Whereas we tend to fight or run when the sympathetic nervous system is activated; we tend to connect when the parasympathetic nervous system is activated.
This was highlighted in the Polyvagal Theory by Dr. Stephen Porges:
…autonomic subsystems are phylogenetically ordered and behaviorally linked to social communication (eg, facial expression, vocalization, listening), mobilization (eg, fight–flight behaviors), and immobilization (eg, feigning death, vasovagal syncope, and behavioral shutdown).
The social communication system (i.e, social engagement system) involves the myelinated vagus, which serves to foster calm behavioral states by inhibiting sympathetic influences to the heart and dampening the hypothalamic-pituitary-adrenal (HPA) axis.
Unlike other mammals, our vagus nerve or “myelinated vagus” helps us to exhibit a calm state. It controls our facial muscles, so we look more approachable or seem more open. The tone of our voice is likely to be more of compassion and empathy rather than aggression or anger. Instead of running or isolating ourselves, we are more inclined to connect. And we are actively listening.
Our bodies are amazing! By practicing deep breathing we trigger the vagus nerve, which contributes to a relaxed state.
Perceiving the Environment as Safe
When we are relaxed, we also tend to feel safe. When we feel safe, growth and healing can occur states Dr. Porges:
…bodily state is regulated in an efficient manner to promote growth and restoration (eg, visceral homeostasis). This is done through an increase in the influence of mammalian myelinated vagal motor pathways on the cardiac pacemaker that slows the heart, inhibits the fight–flight mechanisms of the sympathetic nervous system, dampens the stress response system of the HPA axis (eg, cortisol), and reduces inflammation by modulating immune reactions (e.g., cytokines).
● ● ● ● ● ● ●
**Work instruction**. Pick up the passage on the vagus nerve and feeling safe after its last sentence and keep writing it.

**Source material**.
● ● ● ● ● ● ●
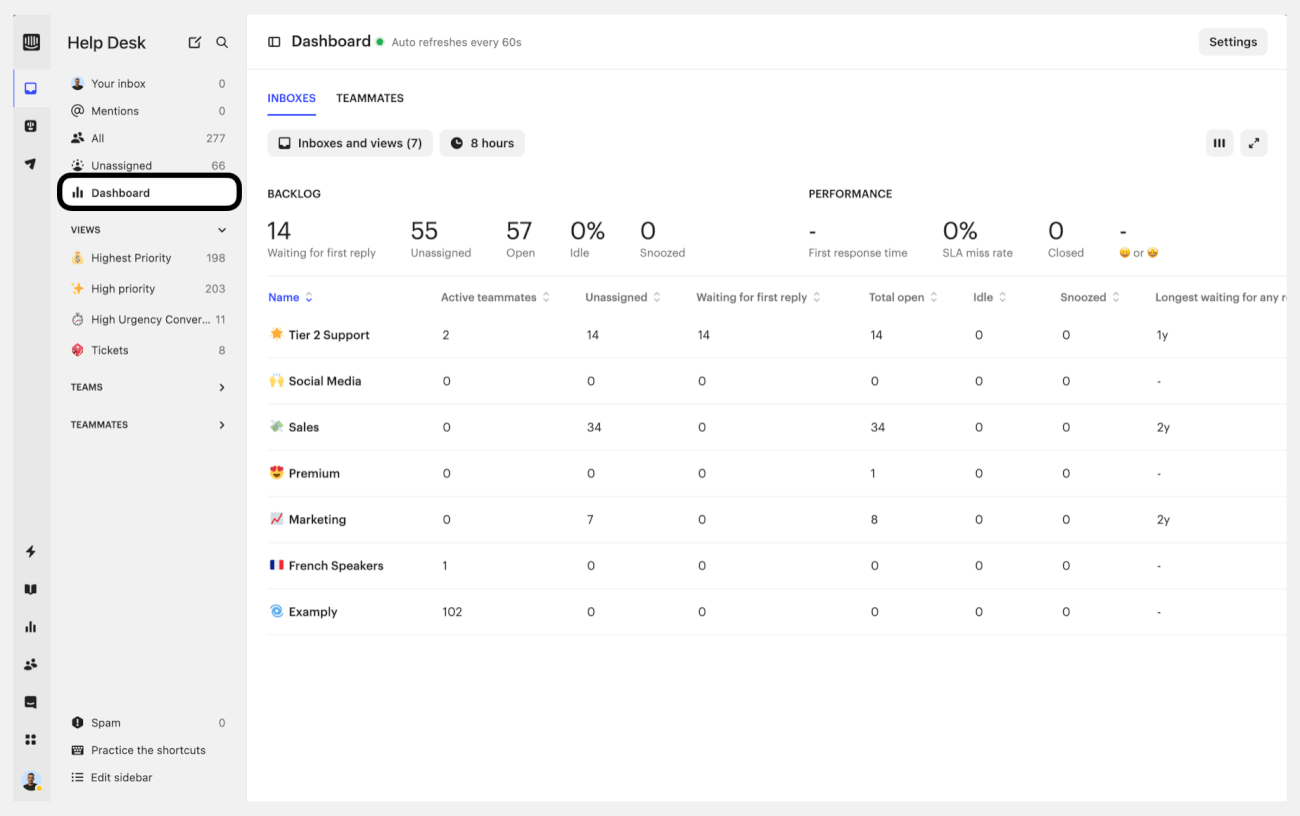
Task: Open column customization with the bars icon
Action: click(1219, 143)
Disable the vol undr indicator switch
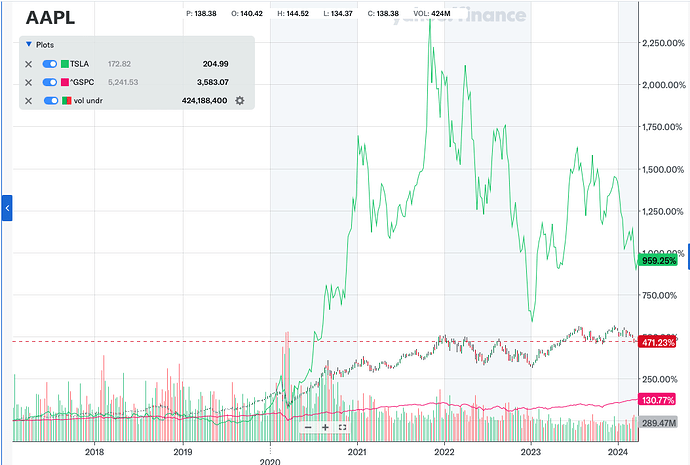This screenshot has height=465, width=690. (x=50, y=101)
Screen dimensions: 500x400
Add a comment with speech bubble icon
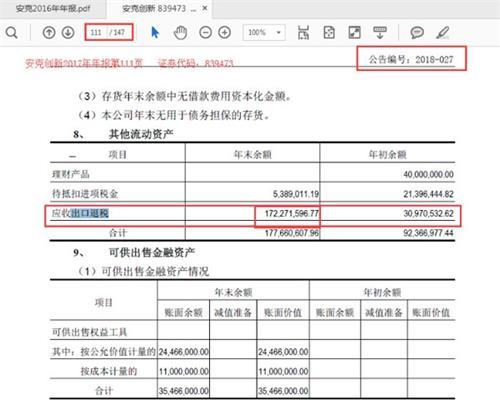(x=417, y=33)
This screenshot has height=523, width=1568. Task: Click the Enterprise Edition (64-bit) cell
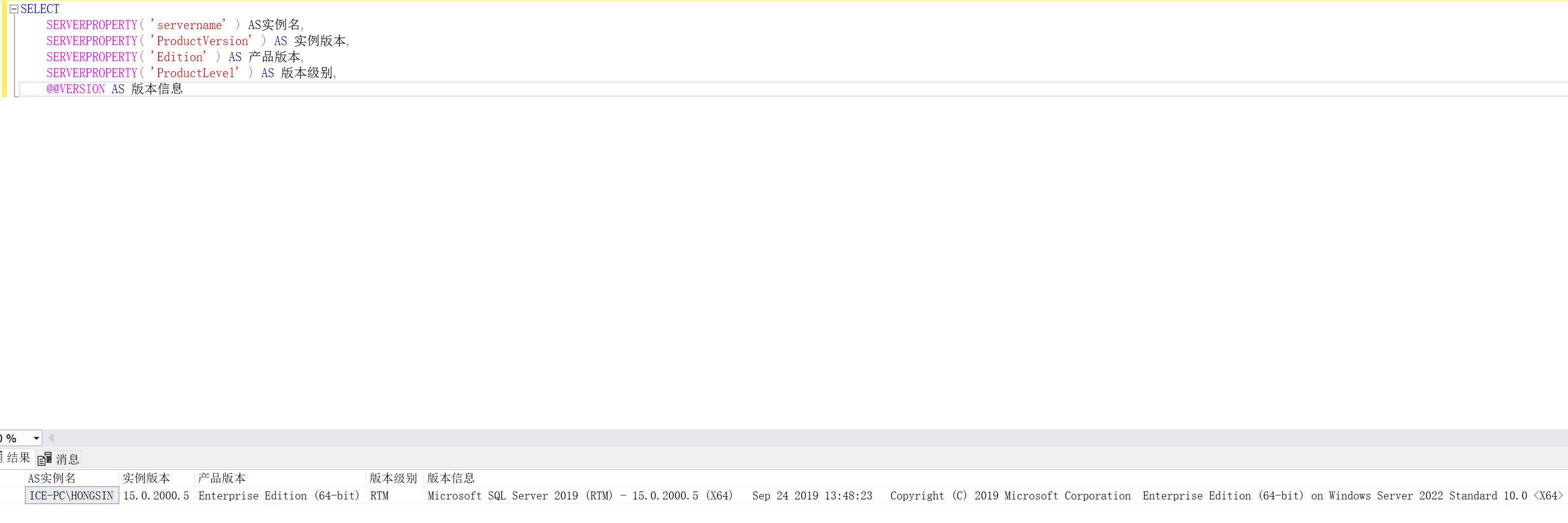tap(279, 495)
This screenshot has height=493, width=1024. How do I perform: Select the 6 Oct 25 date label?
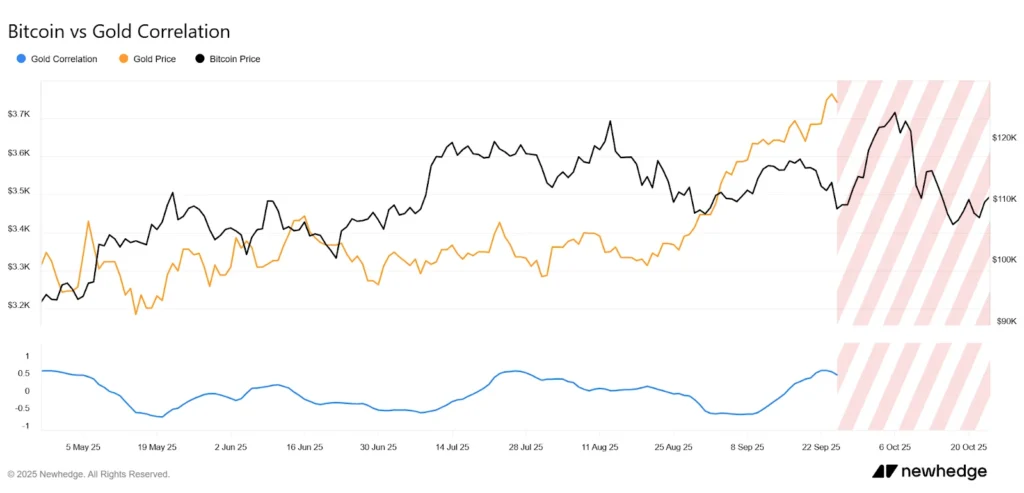click(895, 447)
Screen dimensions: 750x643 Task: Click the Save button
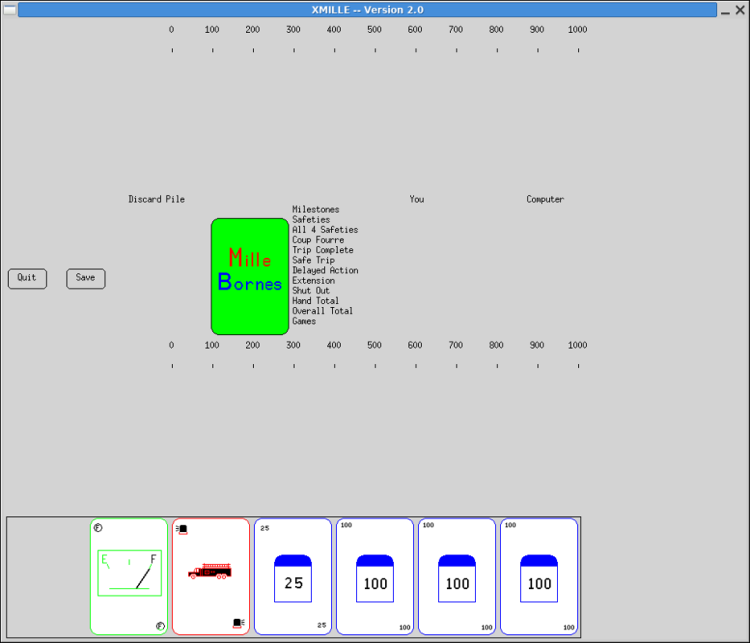86,278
● ● ● ● ● ● ●
**Answer to this exercise**.
When we practice deep breathing, we intentionally make long exhales because we know that the heart rate increases when we inhale and decreases when we exhale. This action of deep breathing helps to reduce the level of cortisol, the body’s stress hormone. When the level of cortisol is managed, less inflammation occurs in the body. When there is less inflammation, our immune system is stronger and able to defend the body from attacks.
So, deep breathing can activate the vagus nerve, which is the pathway to the parasympathetic nervous system. It is our parasympathetic nervous system that makes us feel relaxed and perceive the environment as safe. Porges notes that most individuals “(those without a psychiatric disorder or neuropathology), evaluates risk and matches neurophysiological state with the actual risk of the environment.” However, some individuals can “experience a mismatch and the nervous system appraises the environment as being dangerous even when it is safe. This mismatch results in physiological states that support fight, flight, or freeze behaviors, but not social engagement behaviors.” In essence, by physiologically controlling our bodies through intentional breathing, we can alter our behavior or exhibit behaviors that nurture connectedness and intimacy. Hence, an awareness and a breath practice can have great impact on our homes, our workspaces, and our relationships.
Meditative Movements and Breathing Deeply
Another way to practice intentional breathing is through meditative movements. Breath is a major component of meditative movements such as Yoga, Qigong and Tai chi. These physical activities can move us out of the sympathetic state so that our posture, beliefs, emotions and thoughts are affected. When we are in a relaxed state, we have certain thoughts or emotions available to us that are linked to positive social behavior.
May you have thoughts of peace, thoughts of gratitude, thoughts of hope. May you discover the gift of breath wherever you are. You have access to this state, and it is free. So, breathe deeply—inhale, then slowly release. Take another breath, inhaling deeply and slowly exhaling. Developing a breathing practice can help us to become better human beings.